* **Exercise**
For the listing below, how many lines contain the word "computer"? Answer with only that figure.

* **Data listing**
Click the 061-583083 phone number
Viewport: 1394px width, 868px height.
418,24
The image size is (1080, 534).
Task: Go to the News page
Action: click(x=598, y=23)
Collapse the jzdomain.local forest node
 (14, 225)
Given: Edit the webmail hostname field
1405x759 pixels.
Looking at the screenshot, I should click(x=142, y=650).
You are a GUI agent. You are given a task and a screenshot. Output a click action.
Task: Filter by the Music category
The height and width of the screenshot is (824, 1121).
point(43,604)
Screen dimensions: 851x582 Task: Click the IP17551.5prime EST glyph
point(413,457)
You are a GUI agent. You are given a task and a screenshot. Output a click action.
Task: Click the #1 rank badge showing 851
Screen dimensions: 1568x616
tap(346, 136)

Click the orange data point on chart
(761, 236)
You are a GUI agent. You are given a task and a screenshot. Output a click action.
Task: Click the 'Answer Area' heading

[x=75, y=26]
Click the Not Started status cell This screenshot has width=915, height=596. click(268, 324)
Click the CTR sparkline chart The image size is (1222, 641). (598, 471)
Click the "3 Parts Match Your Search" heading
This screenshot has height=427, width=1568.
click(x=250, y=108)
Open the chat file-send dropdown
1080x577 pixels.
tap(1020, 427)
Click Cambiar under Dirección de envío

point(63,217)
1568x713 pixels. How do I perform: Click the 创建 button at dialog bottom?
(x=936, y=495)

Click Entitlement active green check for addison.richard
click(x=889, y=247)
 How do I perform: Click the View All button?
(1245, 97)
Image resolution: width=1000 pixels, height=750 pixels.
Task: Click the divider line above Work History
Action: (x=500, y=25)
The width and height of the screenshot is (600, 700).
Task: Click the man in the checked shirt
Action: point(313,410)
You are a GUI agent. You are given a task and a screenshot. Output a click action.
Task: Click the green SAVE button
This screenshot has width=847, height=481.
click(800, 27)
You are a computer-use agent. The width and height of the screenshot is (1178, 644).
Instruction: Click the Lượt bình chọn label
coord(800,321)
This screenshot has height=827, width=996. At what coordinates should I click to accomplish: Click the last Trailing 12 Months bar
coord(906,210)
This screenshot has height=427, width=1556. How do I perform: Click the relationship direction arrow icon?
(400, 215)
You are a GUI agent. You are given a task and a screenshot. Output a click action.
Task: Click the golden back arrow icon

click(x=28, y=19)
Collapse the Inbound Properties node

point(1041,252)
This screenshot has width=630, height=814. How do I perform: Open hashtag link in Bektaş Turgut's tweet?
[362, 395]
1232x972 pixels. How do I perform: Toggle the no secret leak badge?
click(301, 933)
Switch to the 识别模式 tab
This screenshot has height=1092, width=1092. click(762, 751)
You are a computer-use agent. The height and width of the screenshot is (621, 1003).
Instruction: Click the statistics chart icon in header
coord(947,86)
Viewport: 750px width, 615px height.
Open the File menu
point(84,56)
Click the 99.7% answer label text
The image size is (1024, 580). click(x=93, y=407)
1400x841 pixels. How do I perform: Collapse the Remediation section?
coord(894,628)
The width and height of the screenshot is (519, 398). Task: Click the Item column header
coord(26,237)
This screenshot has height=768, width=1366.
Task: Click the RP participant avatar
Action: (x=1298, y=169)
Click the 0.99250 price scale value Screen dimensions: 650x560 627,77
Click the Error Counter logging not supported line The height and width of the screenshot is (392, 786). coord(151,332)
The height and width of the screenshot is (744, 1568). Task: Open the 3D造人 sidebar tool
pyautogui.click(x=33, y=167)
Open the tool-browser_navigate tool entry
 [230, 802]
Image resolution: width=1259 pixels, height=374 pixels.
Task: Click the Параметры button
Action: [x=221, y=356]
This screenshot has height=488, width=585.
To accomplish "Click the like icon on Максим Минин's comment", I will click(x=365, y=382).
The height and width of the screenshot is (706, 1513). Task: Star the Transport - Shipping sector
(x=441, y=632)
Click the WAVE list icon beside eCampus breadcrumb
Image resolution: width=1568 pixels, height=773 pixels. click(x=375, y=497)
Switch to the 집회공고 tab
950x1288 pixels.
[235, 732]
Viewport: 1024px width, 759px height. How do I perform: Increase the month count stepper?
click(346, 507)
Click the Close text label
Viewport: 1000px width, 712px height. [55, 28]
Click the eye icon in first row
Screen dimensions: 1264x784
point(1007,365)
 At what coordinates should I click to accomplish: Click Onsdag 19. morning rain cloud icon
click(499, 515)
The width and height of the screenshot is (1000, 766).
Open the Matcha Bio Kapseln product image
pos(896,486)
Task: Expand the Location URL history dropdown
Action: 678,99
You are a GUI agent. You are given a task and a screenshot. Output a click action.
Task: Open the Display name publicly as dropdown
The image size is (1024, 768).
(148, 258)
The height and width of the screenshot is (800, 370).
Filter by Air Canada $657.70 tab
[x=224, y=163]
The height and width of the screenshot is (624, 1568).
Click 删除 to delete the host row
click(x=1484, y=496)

* **Worked solution**
2